[[ Record set open ]]
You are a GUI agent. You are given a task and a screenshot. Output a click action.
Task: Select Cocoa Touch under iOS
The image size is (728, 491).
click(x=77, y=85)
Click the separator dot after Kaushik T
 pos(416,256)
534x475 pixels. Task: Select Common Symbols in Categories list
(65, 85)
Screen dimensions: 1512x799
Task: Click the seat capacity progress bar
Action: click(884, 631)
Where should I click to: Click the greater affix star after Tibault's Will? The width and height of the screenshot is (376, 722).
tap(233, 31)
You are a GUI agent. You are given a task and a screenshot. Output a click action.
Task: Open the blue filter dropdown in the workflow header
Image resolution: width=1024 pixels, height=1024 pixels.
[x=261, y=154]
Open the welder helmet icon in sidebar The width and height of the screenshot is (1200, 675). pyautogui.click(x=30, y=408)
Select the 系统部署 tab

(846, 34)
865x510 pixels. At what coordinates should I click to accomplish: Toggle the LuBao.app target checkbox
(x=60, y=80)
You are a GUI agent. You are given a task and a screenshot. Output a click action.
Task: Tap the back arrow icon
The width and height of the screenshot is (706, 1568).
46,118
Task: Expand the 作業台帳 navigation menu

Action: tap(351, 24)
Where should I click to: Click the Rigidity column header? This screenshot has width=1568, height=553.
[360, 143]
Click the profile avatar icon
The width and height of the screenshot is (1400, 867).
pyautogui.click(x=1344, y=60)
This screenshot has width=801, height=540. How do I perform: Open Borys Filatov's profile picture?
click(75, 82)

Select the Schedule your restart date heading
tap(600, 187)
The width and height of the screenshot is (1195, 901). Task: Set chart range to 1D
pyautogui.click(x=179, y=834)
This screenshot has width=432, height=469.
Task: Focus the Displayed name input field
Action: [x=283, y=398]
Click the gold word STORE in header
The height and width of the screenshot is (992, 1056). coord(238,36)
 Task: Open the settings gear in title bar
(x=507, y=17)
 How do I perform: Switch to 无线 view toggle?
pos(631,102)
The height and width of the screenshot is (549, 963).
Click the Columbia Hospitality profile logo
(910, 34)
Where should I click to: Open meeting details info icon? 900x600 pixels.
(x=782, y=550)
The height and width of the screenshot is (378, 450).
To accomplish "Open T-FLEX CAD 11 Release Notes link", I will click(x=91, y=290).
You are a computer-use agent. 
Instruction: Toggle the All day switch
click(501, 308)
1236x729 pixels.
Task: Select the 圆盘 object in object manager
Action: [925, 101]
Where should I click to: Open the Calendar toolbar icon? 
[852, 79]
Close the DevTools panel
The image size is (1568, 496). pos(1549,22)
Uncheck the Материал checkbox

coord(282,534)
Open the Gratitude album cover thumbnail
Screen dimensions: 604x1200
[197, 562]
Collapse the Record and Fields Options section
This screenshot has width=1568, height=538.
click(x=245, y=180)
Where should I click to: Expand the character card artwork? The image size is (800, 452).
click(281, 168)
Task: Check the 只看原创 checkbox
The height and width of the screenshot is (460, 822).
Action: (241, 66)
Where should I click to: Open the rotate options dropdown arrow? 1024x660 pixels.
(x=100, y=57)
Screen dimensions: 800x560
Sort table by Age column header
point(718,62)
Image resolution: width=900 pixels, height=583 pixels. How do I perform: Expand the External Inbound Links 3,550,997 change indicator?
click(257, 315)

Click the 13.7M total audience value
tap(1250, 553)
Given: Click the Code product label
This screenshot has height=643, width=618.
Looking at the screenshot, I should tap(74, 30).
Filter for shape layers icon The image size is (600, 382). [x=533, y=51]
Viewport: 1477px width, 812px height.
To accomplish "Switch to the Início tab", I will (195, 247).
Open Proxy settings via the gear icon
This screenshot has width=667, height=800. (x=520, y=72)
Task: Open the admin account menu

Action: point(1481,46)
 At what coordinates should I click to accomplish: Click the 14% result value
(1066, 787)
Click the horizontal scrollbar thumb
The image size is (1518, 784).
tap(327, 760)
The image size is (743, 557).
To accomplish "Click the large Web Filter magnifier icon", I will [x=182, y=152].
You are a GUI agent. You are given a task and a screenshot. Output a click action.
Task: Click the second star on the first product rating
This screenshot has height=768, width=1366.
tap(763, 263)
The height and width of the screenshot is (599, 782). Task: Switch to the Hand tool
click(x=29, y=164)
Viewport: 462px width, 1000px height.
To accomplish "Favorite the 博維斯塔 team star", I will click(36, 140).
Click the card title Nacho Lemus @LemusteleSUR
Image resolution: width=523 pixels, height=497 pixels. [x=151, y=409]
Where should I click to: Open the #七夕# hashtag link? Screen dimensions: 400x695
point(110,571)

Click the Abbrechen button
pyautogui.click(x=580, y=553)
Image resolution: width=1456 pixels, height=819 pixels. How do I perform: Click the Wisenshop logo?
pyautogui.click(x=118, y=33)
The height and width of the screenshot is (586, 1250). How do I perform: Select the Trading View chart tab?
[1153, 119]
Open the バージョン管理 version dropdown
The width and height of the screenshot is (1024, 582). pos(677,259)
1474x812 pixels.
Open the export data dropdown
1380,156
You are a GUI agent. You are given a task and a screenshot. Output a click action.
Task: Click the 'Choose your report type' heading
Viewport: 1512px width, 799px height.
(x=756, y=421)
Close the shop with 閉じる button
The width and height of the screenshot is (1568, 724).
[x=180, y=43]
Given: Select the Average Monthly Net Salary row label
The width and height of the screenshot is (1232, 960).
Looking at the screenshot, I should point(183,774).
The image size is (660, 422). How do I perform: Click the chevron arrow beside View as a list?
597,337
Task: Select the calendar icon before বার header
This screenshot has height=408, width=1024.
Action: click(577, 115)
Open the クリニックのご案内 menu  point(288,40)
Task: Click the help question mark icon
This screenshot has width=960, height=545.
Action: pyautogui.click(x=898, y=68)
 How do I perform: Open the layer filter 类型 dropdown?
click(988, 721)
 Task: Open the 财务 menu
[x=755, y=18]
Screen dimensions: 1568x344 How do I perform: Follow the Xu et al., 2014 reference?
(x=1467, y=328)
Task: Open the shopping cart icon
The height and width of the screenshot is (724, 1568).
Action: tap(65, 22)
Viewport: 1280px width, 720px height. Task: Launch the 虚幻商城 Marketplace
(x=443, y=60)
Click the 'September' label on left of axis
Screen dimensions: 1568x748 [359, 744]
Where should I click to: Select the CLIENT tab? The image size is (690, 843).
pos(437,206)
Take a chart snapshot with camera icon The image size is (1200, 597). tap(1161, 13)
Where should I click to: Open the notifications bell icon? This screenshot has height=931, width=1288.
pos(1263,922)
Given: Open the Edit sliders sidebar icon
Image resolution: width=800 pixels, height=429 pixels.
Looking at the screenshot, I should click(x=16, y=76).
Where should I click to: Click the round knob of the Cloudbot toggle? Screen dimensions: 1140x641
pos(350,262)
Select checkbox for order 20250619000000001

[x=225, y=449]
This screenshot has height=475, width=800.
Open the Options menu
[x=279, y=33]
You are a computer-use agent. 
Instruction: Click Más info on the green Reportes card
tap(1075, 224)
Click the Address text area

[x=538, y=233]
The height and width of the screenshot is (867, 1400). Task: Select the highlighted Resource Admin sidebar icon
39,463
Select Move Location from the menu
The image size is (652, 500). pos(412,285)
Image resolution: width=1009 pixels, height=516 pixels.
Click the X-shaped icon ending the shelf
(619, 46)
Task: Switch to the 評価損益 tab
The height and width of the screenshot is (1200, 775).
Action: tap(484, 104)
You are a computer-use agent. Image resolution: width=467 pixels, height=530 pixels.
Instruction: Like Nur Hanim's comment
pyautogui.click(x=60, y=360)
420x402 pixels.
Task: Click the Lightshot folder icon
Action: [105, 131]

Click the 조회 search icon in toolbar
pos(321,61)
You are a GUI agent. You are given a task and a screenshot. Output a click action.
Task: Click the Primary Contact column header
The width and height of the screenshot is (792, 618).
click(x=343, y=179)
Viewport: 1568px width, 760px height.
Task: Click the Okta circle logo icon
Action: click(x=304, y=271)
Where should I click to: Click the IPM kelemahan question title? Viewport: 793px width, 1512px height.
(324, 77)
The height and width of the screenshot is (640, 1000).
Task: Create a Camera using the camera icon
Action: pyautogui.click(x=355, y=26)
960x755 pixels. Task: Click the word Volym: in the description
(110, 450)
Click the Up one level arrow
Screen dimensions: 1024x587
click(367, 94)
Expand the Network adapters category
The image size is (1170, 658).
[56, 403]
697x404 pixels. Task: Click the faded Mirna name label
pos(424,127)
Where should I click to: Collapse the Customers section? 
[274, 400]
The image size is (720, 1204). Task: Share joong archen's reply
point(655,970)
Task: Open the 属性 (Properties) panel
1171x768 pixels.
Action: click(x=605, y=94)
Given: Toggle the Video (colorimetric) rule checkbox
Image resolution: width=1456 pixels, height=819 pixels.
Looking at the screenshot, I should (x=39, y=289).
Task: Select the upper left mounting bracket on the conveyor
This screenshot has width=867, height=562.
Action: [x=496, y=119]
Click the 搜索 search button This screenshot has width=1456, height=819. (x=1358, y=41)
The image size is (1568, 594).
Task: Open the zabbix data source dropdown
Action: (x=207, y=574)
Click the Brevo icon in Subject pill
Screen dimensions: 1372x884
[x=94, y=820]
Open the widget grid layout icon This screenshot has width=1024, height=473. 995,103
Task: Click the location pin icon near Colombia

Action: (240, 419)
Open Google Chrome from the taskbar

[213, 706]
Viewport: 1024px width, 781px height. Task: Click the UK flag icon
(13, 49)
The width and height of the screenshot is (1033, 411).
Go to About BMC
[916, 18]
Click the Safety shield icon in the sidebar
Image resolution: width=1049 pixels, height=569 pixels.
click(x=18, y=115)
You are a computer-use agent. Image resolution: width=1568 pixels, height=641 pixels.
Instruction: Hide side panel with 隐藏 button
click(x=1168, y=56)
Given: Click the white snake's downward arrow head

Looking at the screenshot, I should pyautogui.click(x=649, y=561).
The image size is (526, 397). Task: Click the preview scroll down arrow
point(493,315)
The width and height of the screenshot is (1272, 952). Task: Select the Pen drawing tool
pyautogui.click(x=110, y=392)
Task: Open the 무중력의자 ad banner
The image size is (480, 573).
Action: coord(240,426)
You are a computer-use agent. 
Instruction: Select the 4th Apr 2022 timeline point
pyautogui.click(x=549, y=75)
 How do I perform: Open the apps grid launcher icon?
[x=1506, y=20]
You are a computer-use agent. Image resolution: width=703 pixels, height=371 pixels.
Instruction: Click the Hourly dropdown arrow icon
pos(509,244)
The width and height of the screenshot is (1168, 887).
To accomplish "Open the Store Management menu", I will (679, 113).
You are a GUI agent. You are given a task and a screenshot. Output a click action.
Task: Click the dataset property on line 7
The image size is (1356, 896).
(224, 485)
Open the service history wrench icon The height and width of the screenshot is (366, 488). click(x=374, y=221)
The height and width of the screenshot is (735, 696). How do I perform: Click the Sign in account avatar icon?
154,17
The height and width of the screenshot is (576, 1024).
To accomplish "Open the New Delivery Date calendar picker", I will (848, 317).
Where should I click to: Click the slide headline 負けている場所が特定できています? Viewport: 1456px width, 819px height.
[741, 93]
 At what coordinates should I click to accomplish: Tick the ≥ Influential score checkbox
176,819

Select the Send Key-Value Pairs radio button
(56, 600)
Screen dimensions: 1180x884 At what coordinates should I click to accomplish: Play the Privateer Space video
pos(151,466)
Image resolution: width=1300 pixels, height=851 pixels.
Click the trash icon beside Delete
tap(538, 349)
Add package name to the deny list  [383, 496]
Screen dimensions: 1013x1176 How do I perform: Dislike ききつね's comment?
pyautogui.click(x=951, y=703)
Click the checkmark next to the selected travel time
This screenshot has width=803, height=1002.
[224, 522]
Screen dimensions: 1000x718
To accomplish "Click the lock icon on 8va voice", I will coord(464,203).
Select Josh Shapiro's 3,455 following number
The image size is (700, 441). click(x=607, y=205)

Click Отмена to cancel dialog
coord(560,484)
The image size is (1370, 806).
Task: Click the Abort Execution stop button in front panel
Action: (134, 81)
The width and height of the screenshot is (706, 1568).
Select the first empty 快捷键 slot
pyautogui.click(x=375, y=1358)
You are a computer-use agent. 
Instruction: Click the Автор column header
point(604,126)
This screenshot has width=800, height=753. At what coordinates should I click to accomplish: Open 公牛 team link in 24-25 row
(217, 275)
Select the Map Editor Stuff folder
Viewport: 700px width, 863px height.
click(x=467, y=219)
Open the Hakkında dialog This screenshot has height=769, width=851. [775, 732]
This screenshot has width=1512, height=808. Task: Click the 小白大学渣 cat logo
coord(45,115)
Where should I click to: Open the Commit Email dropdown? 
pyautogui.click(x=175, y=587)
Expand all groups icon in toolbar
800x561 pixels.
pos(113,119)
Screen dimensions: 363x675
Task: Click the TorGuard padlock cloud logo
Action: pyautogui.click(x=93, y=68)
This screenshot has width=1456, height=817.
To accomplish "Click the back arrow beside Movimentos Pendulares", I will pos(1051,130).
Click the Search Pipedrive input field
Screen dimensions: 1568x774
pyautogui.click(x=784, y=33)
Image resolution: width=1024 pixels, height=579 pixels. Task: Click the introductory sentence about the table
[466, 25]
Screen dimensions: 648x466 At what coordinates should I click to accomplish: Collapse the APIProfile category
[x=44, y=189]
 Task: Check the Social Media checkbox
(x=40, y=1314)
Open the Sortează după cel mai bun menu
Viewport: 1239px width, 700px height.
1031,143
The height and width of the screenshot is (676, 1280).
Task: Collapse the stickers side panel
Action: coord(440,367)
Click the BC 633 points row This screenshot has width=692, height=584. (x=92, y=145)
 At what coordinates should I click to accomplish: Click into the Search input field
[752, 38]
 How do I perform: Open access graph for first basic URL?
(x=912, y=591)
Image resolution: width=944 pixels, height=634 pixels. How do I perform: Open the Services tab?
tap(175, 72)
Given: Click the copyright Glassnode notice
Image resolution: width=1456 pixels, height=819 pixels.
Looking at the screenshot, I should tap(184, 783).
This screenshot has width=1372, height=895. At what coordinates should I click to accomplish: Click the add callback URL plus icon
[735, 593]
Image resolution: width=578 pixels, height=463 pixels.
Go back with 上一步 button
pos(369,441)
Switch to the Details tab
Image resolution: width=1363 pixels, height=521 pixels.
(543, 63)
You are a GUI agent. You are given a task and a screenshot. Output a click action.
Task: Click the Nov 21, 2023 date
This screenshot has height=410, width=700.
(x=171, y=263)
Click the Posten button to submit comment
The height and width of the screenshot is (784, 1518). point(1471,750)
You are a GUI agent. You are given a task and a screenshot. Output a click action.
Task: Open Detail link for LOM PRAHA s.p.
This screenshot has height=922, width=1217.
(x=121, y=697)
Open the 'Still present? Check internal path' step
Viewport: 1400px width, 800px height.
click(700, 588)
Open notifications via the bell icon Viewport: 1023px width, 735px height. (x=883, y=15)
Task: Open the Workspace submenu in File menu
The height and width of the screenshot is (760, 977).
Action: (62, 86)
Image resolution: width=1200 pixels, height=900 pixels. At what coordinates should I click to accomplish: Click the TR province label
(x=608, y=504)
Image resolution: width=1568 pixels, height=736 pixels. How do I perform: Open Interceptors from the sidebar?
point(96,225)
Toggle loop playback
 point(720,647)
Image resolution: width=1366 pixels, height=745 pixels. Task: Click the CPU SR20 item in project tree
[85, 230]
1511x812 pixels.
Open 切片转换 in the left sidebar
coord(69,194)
[[ Record set closed ]]
Copy each line above containing the string "product".

Given: Click the Code product label
Task: Click the second star on the first product rating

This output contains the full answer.